Detection of cellulose production capacity of recombinant Escherichia coli strains BL21(DE3) and AAEC191A

Bacteria that form biofilms generate an extracellular matrix (ECM), where cellulose stands out as a key constituent. An approach for assessing microorganisms' cellulose production involves using calcofluor white staining on colonies. In this method, a fluorescent dye (calcofluor-white) is introduced to a stable YESCA substrate composed of casamino acids, agar, and yeast extract. The fluorescent dye specifically attaches to cellulose, enabling bacterial colonies to be observed under ultraviolet light. The study employed YESCA medium supplemented with calcofluor-white, as well as YESCA + 0.2% glucose medium supplemented with calcofluor-white. The dataset contains original photos of bacterial colonies of the following E. coli strains: BL21(DE3)/pCC90, BL21(DE3)/pACYCpBAD, BL21(DE3)/pCC90 Dra D-mut, BL21(DE3)/pCC90 D54-STOP AAEC191A/pCC90, AAEC191A/pACYCpBAD, AAEC191A/pCC90 Dra D-mut, AAEC191A/pCC90 D54-STOP, BL21(DE3), AAEC191A and CFT073. Bacteria were cultured in YESCA medium with the addition of calcofluor-white at a temperature of 25OC and 37OC  for 5 days. Photographs of the colony were taken at one-day intervals.

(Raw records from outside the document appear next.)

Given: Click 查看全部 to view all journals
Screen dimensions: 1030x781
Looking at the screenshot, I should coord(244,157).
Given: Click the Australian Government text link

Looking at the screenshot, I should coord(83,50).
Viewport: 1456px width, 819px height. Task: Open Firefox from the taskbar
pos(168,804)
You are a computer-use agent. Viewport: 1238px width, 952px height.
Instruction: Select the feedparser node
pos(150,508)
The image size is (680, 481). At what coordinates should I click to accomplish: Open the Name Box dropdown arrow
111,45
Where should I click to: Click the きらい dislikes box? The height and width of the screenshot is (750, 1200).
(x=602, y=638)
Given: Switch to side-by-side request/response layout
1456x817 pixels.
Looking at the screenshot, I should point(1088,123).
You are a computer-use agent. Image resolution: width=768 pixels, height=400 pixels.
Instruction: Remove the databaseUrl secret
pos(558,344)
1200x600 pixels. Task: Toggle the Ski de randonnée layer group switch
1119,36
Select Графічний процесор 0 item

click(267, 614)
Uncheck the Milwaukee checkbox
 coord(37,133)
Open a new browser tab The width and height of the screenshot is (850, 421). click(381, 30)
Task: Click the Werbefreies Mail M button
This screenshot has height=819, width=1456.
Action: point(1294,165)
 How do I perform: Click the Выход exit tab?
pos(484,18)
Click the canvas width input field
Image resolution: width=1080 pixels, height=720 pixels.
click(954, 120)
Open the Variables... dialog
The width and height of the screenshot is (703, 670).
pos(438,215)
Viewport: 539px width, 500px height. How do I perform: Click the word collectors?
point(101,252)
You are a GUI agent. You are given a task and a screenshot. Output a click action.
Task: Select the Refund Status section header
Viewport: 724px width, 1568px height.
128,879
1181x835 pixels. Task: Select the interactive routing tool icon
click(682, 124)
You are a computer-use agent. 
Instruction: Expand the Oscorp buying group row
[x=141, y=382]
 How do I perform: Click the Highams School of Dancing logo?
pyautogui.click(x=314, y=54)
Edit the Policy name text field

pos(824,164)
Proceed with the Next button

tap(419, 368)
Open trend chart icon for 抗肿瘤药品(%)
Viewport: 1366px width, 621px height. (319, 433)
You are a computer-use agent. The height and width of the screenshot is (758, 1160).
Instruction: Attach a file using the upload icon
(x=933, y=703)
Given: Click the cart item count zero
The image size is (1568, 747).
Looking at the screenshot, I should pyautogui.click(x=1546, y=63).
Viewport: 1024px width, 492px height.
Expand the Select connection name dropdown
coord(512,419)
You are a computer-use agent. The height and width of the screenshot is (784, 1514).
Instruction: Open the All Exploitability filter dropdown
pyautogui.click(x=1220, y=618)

形成生物膜的细菌会产生细胞外基质（extracellular matrix，ECM），其中纤维素是关键组分。评估微生物纤维素产生能力的一种方法是使用钙荧光白（calcofluor white）对菌落进行染色。在此方法中，将荧光染料钙荧光白（calcofluor-white）加入由酪蛋白氨基酸、琼脂和酵母提取物组成的稳定YESCA底物中。该荧光染料特异性结合纤维素，使细菌菌落可在紫外光下观察。本研究采用添加钙荧光白的YESCA培养基，以及添加钙荧光白的YESCA+0.2%葡萄糖培养基。 该数据集包含以下大肠杆菌（E. coli）菌株的原始菌落照片：BL21(DE3)/pCC90、BL21(DE3)/pACYCpBAD、BL21(DE3)/pCC90 Dra D-mut、BL21(DE3)/pCC90 D54-STOP、AAEC191A/pCC90、AAEC191A/pACYCpBAD、AAEC191A/pCC90 Dra D-mut、AAEC191A/pCC90 D54-STOP、BL21(DE3)、AAEC191A和CFT073。细菌在添加钙荧光白的YESCA培养基中，于25℃和37℃条件下培养5天，每隔一天拍摄菌落照片。